Thursday, January 12, 2017

Communicating under sea ice

The long-range under-ice sound communication system developed by WHOI engineer Lee Freitag and his colleagues.
In the Arctic Ocean, a cold water layer bounded above and below by warmer layers acts as a "sound duct" that channels sound waves over long distances.
Sound beacons suspended in the channel emit information-carrying sound signals that travel to other buoys and to autonomous underwater vehicles under the ice.
Data is relayed from the buoys to scientists via satellite.
(Illustration by Eric Taylor, WHOI Graphic Services)

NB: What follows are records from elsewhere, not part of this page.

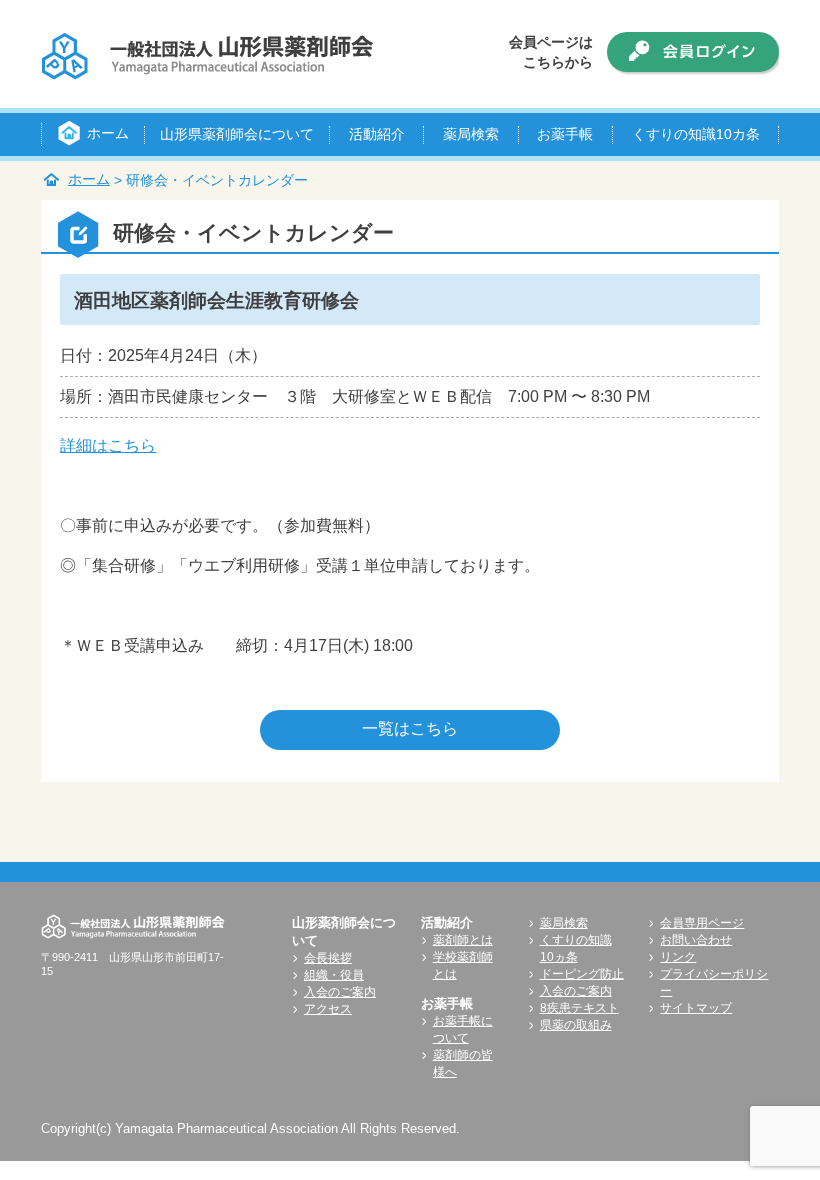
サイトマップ (696, 1008)
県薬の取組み (576, 1025)
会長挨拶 (328, 958)
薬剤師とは (463, 940)
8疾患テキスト (579, 1008)
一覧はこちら (410, 728)
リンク (678, 957)
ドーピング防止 (582, 974)
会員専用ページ (702, 923)
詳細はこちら (108, 445)
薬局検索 (564, 923)
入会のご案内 (340, 992)
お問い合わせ (696, 940)
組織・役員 (334, 975)
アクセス (328, 1009)
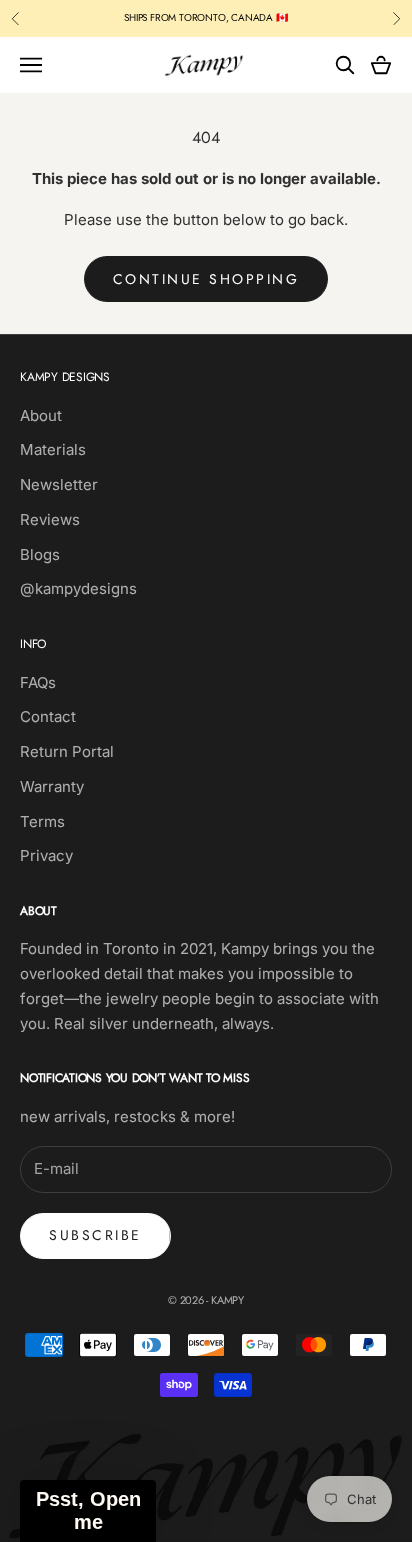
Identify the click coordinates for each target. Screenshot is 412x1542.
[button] (88, 1511)
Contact (48, 716)
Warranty (52, 786)
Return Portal (67, 751)
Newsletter (59, 484)
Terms (42, 821)
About (41, 415)
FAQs (38, 682)
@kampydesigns (78, 588)
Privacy (46, 855)
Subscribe (95, 1235)
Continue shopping (206, 279)
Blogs (40, 554)
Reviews (50, 519)
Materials (53, 449)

From WHOI Oceanus magazine by Kate Madin

Engineers use ocean channel to efficiently relay sound

anks Island is one of 36,563 ice-covered islands sprinkled in the Arctic Ocean north of Canada.
It is home to the world’s largest population of muskoxen—about 68,000—one tiny village with a population of slightly more than 100 people, and an airport, which during the spring and summer of 2014 bustled with researchers poised to jump into the vast white Arctic.
Peter Koski and John Kemp, two engineers at Woods Hole Oceanographic Institution (WHOI), waited in the isolated village through days of high winds and frozen fog.
Finally, on a Saturday in March, the weather cleared.
A pilot gave the OK.
Then pilot, co-pilot, mechanic, Koski, and Kemp took off and flew out over the frozen Beaufort Sea in a small red Twin Otter plane packed full of cables and buoys.
During two days of hectic, hopscotching flights, taking off and landing on patches of floating sea ice, they set up equipment at eight remote sites to carry out a long-awaited experiment.
Their goal was to establish a long-distance communications system that would transmit and receive signals under water and under ice.
Like the telegraph in the Old West, such a system could open up this previously inaccessible ocean to exploration, allowing fleets of autonomous underwater vehicles to navigate and collect data in ice-covered areas where ships and people cannot easily go.
Such data are essential for scientists and the Navy to gain better understanding of the Arctic, a critical region for both environmental and military reasons, that is rapidly changing.
The key to the experiment lay in taking advantage of a naturally occurring layer of water that forms in the Arctic and efficiently channels sound over long ranges—a sound duct within the ocean.
Scientists and the Navy had exploited similar sound ducts in other oceans to measure the water temperatures and find distant submarines.
Would it work in the Arctic Ocean, where the upper 3,280 feet (1,000 meters) of the ocean is completely different than anywhere else in the world?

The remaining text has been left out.